/---

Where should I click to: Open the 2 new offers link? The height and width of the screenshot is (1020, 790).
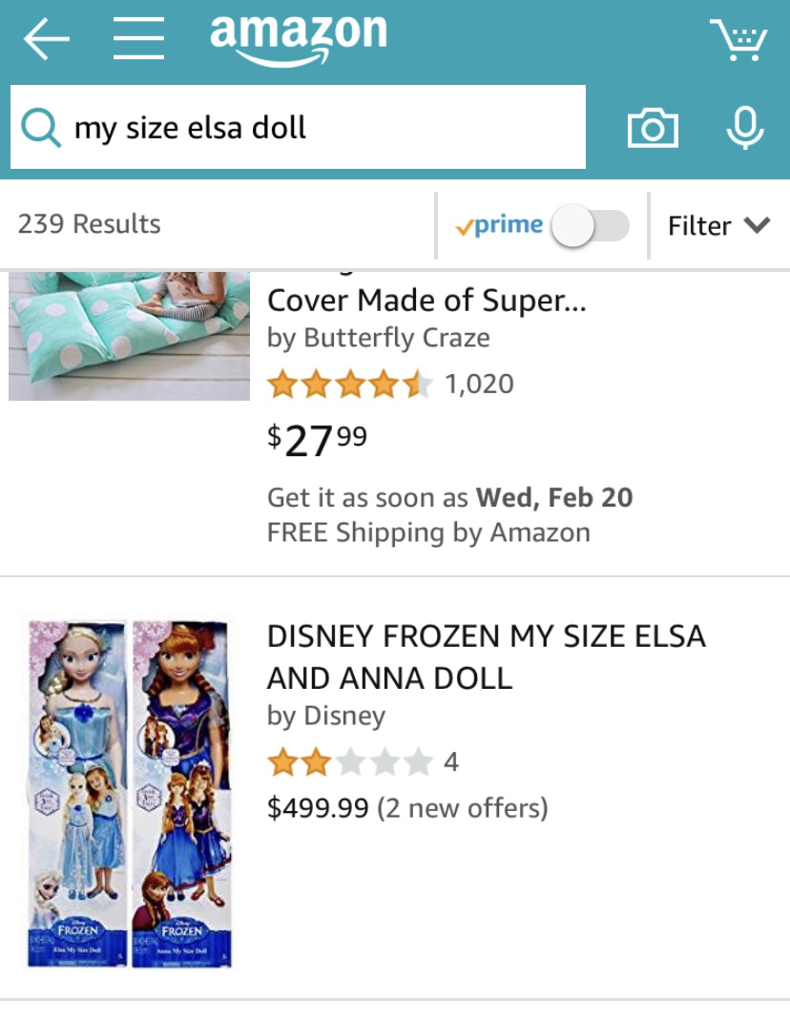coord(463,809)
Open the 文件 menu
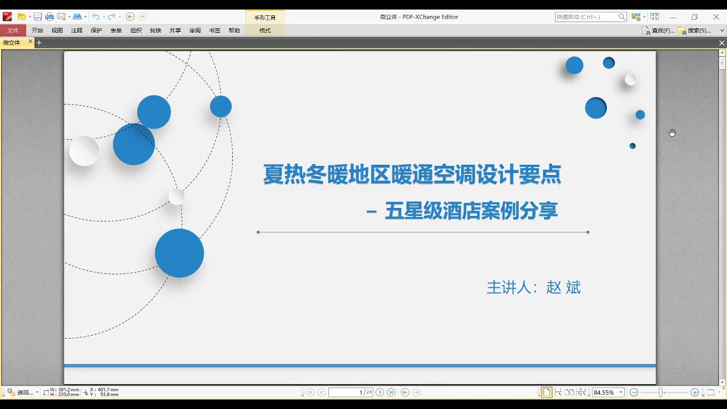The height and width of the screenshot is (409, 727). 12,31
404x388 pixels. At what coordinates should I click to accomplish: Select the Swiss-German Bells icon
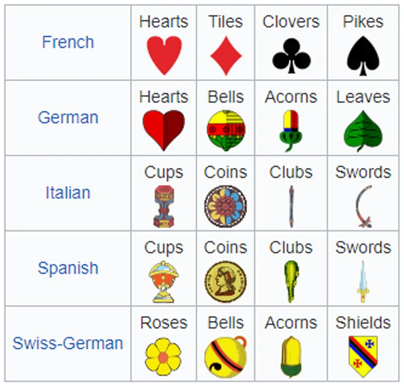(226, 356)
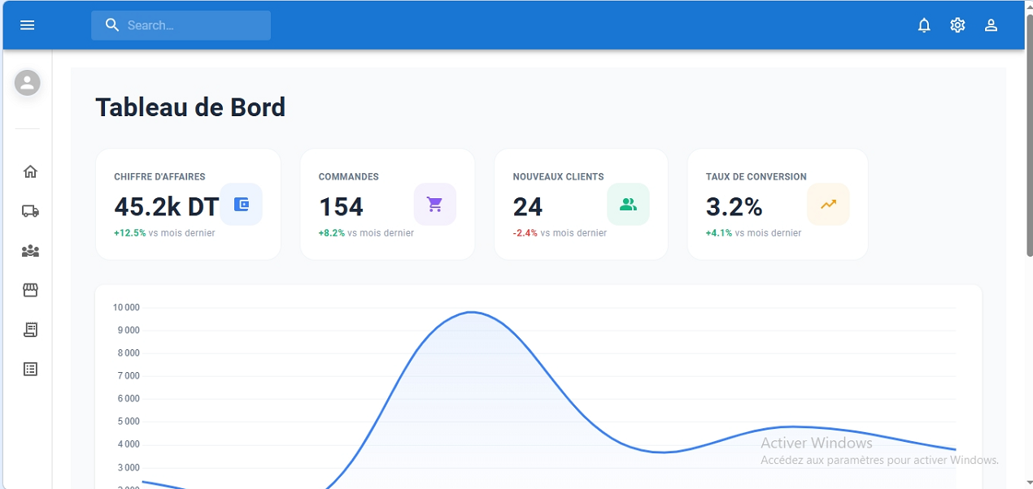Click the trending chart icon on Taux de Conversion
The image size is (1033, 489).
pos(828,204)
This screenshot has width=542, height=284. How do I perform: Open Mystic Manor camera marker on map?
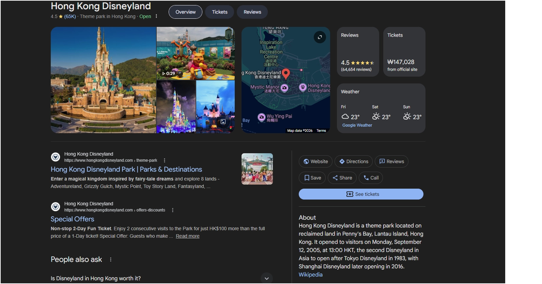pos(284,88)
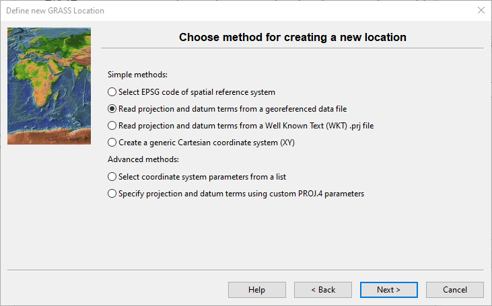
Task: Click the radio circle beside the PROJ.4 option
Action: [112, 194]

\---

◆ TASK
Pictures stay out. Copy exactly, and only, the lines from the one containing "404x388 pixels. At" through the end of the data.

◆ OUTPUT OF THE EXERCISE
404x388 pixels. At what coordinates should I click to accomplish: Select the Swiss-German Bells icon
(226, 356)
Click the trending chart icon on Taux de Conversion
The image size is (1033, 489).
pos(828,204)
This screenshot has width=542, height=284. How do I perform: Open Mystic Manor camera marker on map?
pos(284,88)
Task: Click the radio circle beside the PROJ.4 option
Action: [112, 194]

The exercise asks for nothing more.